As I get older I am seeing a really interesting trend in my generation; it's something I call generic individuality. We wear things we wouldn't normally because we see a blogger wearing it, and we wear it before it becomes too popular. We go to places we wouldn't normally because we can post a picture of it. We exercise to post about it, we cook to show it off, and we create to display. We are consistently attempting to fit into an ever elusive group that has no leader. Trust me, it has its own personal pull on me. The other day I found myself thinking I needed a spiralizer to make zucchini noodles, but thankfully I reminded myself I hate zucchini. There is tremendous pressure to experience what everyone else is experiencing. The only problem with this is that I think it stops us from finding what we individually would enjoy. We miss the "nerd" opportunities! We don't get to geek out over things and thus feel obligated to semi-enjoy what the masses do. 

And this is where my group of student-nerds comes in. The happiest kids, and generally the most fun to be around, are those who have their own things. Part of this happiness comes from a sense of identity that they gain from their nerdisms- am I allowed to just make up words like that? They are so excited about something, and they have it as their own. They do not do it for publicity, or for recognition, they do it simply to enjoy. Nerds enjoy things, with little concern about why they need to enjoy it. It is simply theirs, and that's all that matters. No pictures, no videos. No one needs to know about it but them.

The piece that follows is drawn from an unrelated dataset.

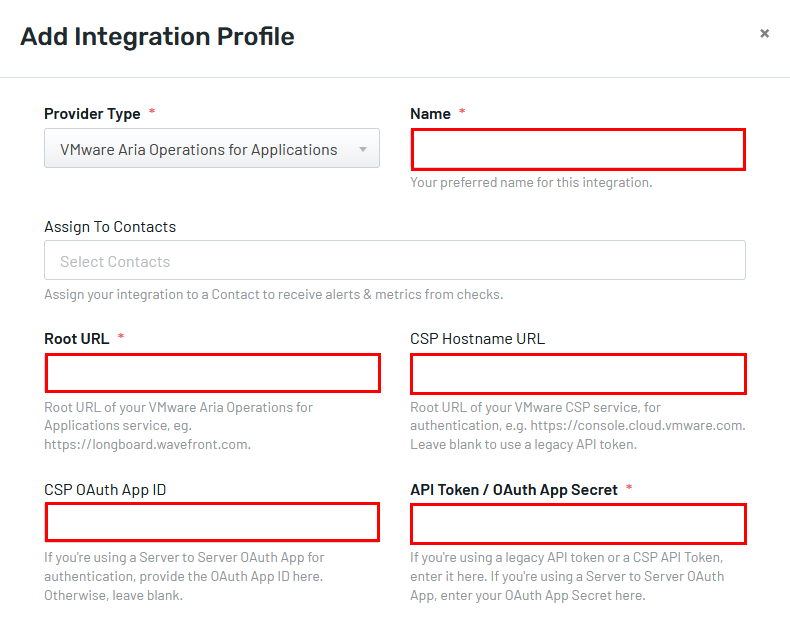Click the CSP Hostname URL label

477,339
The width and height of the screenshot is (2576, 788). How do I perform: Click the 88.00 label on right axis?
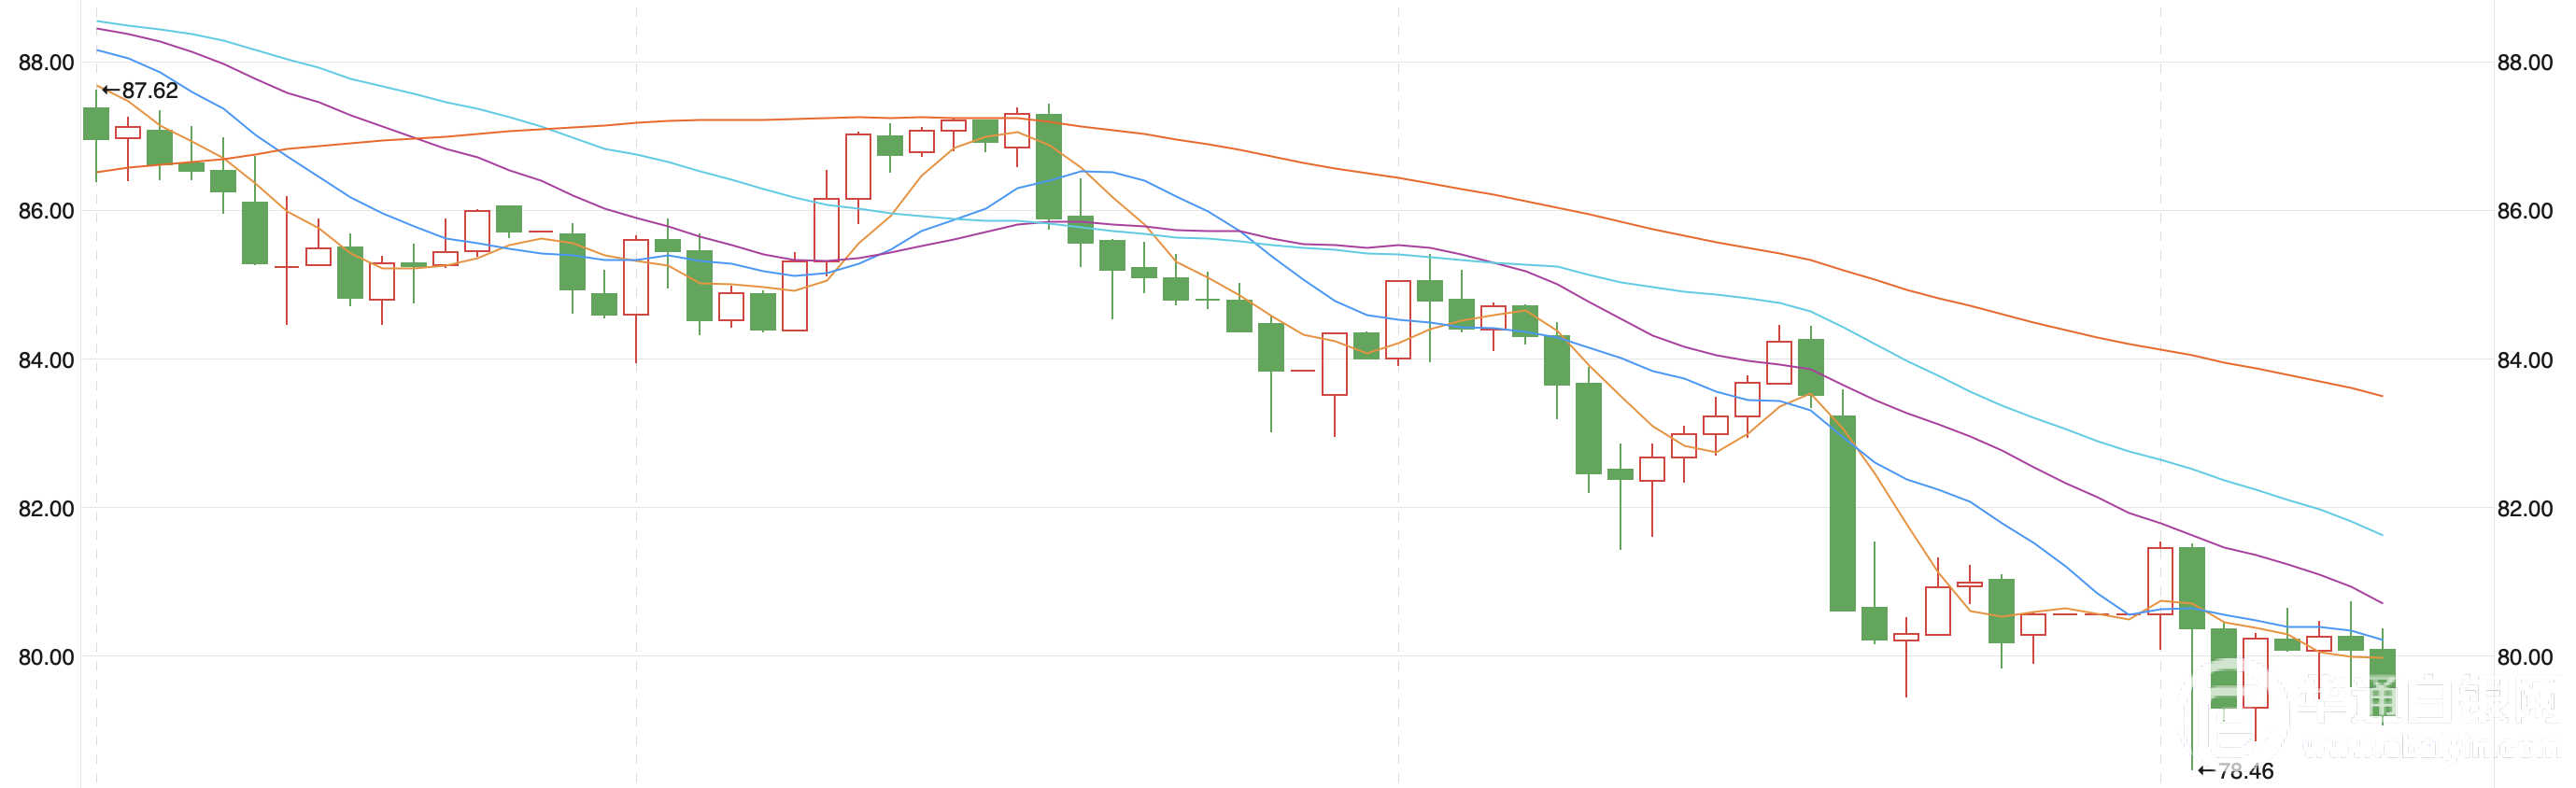coord(2524,62)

That has been my goal the last couple of months. I have been searching desperately for my nerdism. What's so fun about this is that I have found myself exposed to so many ideas and concepts that I was never willing to consider before because of some conceived notion of my identity. I feel like I'm starting to get to know myself again, and I'm starting to actually enjoy things. One day I read about honey bees, and now it's all I want to talk about with people. I love bees! With that has come a greater appreciation for the environment, and I have thoroughly enjoyed expanding my views. The best about this is that it has never been propelled by a social need but as a personal need. As someone who cannot handle stress in the least, this has been a saving grace. When life gets overwhelming, I go off and I get to explore things and find what makes me happy. It has been so fulfilling and refreshing, and I have found myself slowly starting to fit into what makes me a nerd.